*PAGE EXCERPT:*
Things Your Surgeon May Not Have Prepared You For After An ACL reconstruction (ACLR)…

By Dan Bien, PT, DPT
January 7, 2026

I am fortunate enough to work closely with some excellent and talented orthopedic and sports medicine surgeons. They are extremely experienced, skilled, conscientious, and get excellent post-operative outcomes. However, no matter how many of these traits they possess and no matter how great their outcomes are, they are not able to fully prepare you for your post-operative rehab journey after an ACL reconstruction.

There are a variety of reasons, but perhaps one of the biggest reasons is the unmistakable truth that each person’s rehab experience will be different and varied individually. Everyone is “wired” differently and possesses variable genetic, physical, and psychological traits or characteristics unique to them. This variability contributes to a unique perspective and individual experience. Which brings us to our first point….

  • You are going to hear lots of advice from others that have gone through ACL rehab in the past themselves or known someone who has completed ACL rehab

There is some utility and benefit from hearing from others that have undergone an ACL reconstruction, but accepting their own experience as inevitable dogma and the standard for your expectations can be problematic for the reasons outlined above. Your own lived experience will likely vary to some degree from others, and comparing your own rehab and expectations can be dangerous for that reason. Everyone will progress at a different pace and hit various established rehab benchmark goals or criteria at different time points. Attaining these rehab benchmarks should dictate and guide progression of your rehab versus pre-determined “cookbook” timepoints based on time out from surgery. (Myer G et al. 2012)

While each person’s experience will be varied and different, there are some commonalities and frequent trends in observations I have seen in my 25+ years as a physical therapist to help prepare you for the rehabilitation process after surgery.

  • ACLR rehab is humbling

There will be things you took for granted prior to your injury like the simple ability to raise your leg without assistance and walk normally. These seemingly simple tasks will now take exponentially more concerted focused effort in the early post-op period and will be surprisingly difficult. Restoring the range of motion and strength in your knee does not just inevitably improve with time, but rather results from consistent, relentless, and focused effort and a targeted plan.

*TASK DETAILS:* Reproduce the portion of the ACL rehabilitation article that starts with "While each person’s" and goes on through "a targeted plan.", keeping every word unchanged.

[Collection entries]
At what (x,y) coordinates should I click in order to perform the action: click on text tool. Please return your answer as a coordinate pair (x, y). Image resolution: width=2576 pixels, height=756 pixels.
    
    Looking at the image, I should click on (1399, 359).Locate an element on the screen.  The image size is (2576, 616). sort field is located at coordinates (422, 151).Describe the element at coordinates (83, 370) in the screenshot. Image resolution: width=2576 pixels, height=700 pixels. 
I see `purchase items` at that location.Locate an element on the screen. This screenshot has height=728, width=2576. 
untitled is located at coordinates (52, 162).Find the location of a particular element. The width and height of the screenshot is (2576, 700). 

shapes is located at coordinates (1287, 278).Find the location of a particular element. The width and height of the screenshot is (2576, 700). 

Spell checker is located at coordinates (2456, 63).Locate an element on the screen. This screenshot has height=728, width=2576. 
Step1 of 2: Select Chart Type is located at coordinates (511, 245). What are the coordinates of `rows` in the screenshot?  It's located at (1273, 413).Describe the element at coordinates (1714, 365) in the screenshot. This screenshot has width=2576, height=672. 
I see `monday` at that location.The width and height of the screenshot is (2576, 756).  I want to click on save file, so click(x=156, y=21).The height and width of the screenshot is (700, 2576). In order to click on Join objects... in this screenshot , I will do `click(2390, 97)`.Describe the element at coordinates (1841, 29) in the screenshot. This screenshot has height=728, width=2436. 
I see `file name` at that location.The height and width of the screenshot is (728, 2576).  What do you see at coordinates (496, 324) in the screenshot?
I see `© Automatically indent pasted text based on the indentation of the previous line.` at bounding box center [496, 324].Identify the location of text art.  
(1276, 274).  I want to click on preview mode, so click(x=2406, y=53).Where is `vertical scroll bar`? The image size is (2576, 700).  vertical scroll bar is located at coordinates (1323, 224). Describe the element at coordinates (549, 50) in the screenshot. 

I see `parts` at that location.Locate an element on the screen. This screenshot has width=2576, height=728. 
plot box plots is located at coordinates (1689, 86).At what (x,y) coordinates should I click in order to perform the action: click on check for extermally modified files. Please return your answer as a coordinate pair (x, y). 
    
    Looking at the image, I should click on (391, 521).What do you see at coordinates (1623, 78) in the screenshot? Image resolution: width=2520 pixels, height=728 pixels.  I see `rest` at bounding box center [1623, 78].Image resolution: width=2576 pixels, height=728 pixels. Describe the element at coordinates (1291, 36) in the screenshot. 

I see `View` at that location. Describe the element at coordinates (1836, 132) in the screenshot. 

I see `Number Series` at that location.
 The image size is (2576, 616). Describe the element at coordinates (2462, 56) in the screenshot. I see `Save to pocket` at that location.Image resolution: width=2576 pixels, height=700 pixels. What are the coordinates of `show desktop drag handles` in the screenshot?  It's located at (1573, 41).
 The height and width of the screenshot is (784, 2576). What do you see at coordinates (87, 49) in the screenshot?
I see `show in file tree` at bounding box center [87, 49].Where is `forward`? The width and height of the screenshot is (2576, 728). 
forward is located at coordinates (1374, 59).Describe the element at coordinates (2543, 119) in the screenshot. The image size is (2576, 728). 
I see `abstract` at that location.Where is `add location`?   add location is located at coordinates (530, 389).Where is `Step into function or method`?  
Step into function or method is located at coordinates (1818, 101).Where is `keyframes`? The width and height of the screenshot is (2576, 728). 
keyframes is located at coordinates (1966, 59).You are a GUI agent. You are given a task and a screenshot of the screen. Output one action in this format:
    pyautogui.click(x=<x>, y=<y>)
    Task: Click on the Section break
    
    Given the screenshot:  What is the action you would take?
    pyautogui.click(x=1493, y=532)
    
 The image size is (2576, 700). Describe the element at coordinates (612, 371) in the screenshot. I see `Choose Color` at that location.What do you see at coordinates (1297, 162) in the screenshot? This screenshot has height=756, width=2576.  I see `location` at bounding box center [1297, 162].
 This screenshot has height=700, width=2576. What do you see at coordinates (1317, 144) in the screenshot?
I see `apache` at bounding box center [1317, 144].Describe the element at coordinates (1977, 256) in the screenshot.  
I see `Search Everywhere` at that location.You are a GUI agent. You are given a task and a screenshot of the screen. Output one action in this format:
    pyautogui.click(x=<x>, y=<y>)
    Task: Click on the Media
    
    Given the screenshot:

*RESPONSE TO THE TASK:*
While each person’s experience will be varied and different, there are some commonalities and frequent trends in observations I have seen in my 25+ years as a physical therapist to help prepare you for the rehabilitation process after surgery.

  • ACLR rehab is humbling

There will be things you took for granted prior to your injury like the simple ability to raise your leg without assistance and walk normally. These seemingly simple tasks will now take exponentially more concerted focused effort in the early post-op period and will be surprisingly difficult. Restoring the range of motion and strength in your knee does not just inevitably improve with time, but rather results from consistent, relentless, and focused effort and a targeted plan.